# [出典抜粋]
通知・通達

消防予第93号 総合操作盤の基準及び設置方法に係る運用について

消防予第93号
平成16年5月31日


各都道府県消防主管部長 殿


消防庁消防課長     



総合操作盤の基準及び設置方法に係る運用について



   総合操作盤の基準を定める告示(平成16年5月31日消防庁告示第7号。以下「7号告示」という。)及び総合操作盤の設置方法を定める告示(平成16年5月31日消防庁告示第8号。以下「8号告示」という。)については、平成16年5月31日に公布され、「消防法施行規則の一部を改正する省令等の施行について」(平成16年5月31日付け消防予第86号)により通知しているところです。
   総合操作盤については、従来、操作盤の基準(平成9年消防庁告示第2号。以下「旧2号告示」という。)及び操作盤の設置免除の要件を定める件(平成9年消防庁告示第3号。以下「旧3号告示」という。)に基づき、操作盤に代えて設置されていたところですが、近年の操作盤及び総合操作盤の設置の状況を踏まえ、消防法施行規則(昭和36年自治省令第6号。以下「規則」という。)を改正し、一定の規模以上の防火対象物に設置される屋内消火栓設備等の消防用設備等に係る総合操作盤を当該設備を設置している防火対象物の防災センター等に設けることとしたものです。
   今後、総合操作盤については下記のとおり運用することとしたので通知します。
   貴職におかれましては、下記事項に留意のうえ、その運用に十分配慮されるとともに、貴都道府県内の市町村に対してもこの旨周知されますようお願いします。


   7号告示について
(1)    総合操作盤の構造及び機能に関する事項(第2関係)
   総合操作盤は、複数の消防用設備等に係る監視、操作等により、防火対象物全体における火災の発生、火災の拡大等の状況を把握できる機能を有するもので、表示部、操作部、制御部、記録部及び附属設備で構成されるとともに、防火対象物の規模、利用形態、火災における人命安全の確保、防火管理体制及び消火活動の状況に応じて、円滑に運用できる機能を有するものであること。このことから、自動火災報知設備の受信機の機能が組み込まれていること又は受信機の機能を有していることが望ましいものであること。
(2)    予備電源又は非常電源に関する事項(第2、8関係)

# [取り組む課題]
A. 消防予第93号の通知では、総合操作盤は何で構成されるとされているか。
B. 消防予第93号の通知のうち「総合操作盤については、従来、」で始まる段落を、主な事実を残したまま短く書き直しなさい。

# [収集資料]
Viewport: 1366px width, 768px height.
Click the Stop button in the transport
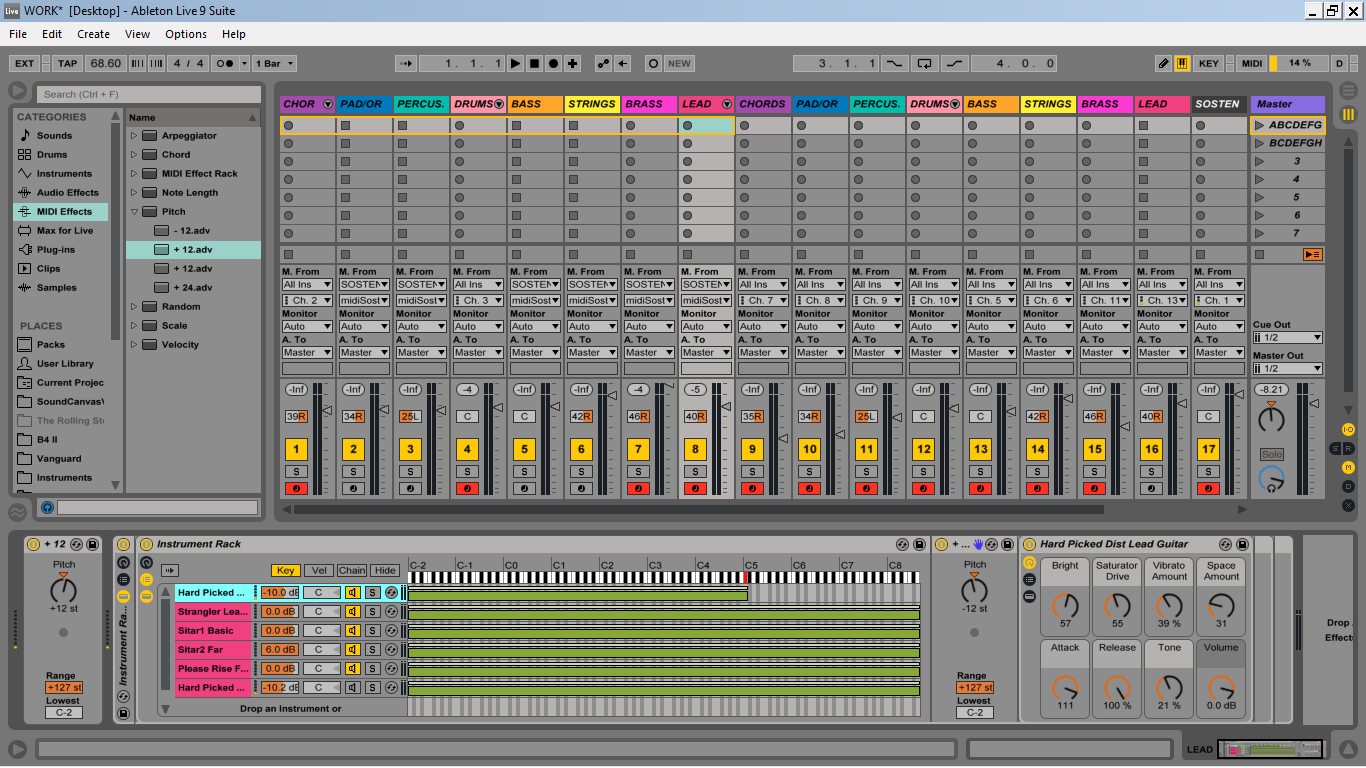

# [解答一覧]
A. 表示部、操作部、制御部、記録部及び附属設備で構成される。

B. 総合操作盤は、これまで旧2号告示(操作盤の基準)と旧3号告示(操作盤の設置免除の要件)に基づき、操作盤に代えて設置されてきた。近年の操作盤と総合操作盤の設置状況を踏まえて消防法施行規則が改正された。これにより、一定規模以上の防火対象物に設置される屋内消火栓設備等の消防用設備等に係る総合操作盤を、その防火対象物の防災センター等に設けることとされた。